Bay Nature magazineSummer 2010

Geology

Letter from the Publisher

July 1, 2010

We didn’t actually plan it this way, but this issue of Bay Nature rocks(!): Three of our articles have ample helpings of geology. I apologize if you are one of those otherwise perfectly decent nature-loving folks who claim that geology makes their eyes glaze over. Perhaps this issue will change your mind!

Count me among those who have come to love geology. First of all, rocks are the basis of everything else that goes on in nature: Without rocks, there’s no land, no trees, no insects, no birds, no us. Geology gives the land its infinite variety of shapes. So understanding the rocks and how they were created, transported, and transformed is the basis for understanding any landscape, especially one as complex and varied as the Bay Area’s.

Secondly, rocks can be drop-dead gorgeous. I trace my own interest in geology to a trip to the Colorado Plateau 30 years ago. There, the rock layers are so exposed–and so breathtakingly beautiful–that it’s impossible not to be curious about them. Here in the Bay Area, our underlying rocks are often covered in vegetation (or houses). But in the Berkeley Hills, where huge chunks of rock seem to grow right out the hillside–and along the Sonoma Coast, where ocean waves and plate tectonics have created rock gardens of unbelievable beauty and complexity–I find it hard not to ask, “Why?” and “How?” Geology is the way to scratch that intellectual itch.

Study material –
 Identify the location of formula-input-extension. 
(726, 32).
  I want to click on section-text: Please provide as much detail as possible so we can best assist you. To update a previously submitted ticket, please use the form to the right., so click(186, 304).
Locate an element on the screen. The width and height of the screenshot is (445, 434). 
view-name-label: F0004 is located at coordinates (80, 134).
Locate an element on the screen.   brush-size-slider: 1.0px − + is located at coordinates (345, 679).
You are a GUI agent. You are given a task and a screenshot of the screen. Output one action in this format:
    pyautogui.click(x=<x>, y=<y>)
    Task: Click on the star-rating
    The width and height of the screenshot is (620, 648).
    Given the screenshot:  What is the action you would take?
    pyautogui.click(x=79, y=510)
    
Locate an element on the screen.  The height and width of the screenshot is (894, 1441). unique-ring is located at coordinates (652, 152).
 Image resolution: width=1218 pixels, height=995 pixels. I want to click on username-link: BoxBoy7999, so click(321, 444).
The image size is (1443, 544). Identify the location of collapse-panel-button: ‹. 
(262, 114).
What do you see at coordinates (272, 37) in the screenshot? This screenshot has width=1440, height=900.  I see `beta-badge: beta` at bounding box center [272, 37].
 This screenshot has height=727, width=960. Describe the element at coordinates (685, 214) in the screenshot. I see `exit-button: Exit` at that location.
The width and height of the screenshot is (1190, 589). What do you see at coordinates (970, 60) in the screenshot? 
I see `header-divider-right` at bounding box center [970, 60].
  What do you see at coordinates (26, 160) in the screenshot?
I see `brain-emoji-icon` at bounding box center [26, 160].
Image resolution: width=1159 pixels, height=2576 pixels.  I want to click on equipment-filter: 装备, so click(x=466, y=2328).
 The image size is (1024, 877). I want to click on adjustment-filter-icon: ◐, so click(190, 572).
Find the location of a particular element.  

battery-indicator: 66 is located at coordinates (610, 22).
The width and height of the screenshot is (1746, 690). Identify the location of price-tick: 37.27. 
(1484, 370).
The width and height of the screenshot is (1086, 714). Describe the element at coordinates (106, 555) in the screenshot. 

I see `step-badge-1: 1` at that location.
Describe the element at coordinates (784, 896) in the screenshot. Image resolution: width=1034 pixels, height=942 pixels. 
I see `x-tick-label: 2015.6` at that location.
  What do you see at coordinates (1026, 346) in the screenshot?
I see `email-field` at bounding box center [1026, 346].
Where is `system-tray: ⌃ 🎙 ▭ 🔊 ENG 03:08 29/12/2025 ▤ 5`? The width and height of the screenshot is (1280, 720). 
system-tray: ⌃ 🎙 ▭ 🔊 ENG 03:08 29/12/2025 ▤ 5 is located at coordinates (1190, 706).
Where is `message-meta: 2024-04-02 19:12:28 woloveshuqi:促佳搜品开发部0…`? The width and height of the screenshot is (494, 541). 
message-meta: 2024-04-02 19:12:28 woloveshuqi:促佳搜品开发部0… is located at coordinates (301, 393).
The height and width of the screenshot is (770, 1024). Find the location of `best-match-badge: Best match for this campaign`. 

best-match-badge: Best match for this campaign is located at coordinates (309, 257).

Problem to solve – In the publisher's letter on geology, to what trip does the writer trace an interest in geology?

Answer section – A trip to the Colorado Plateau 30 years ago.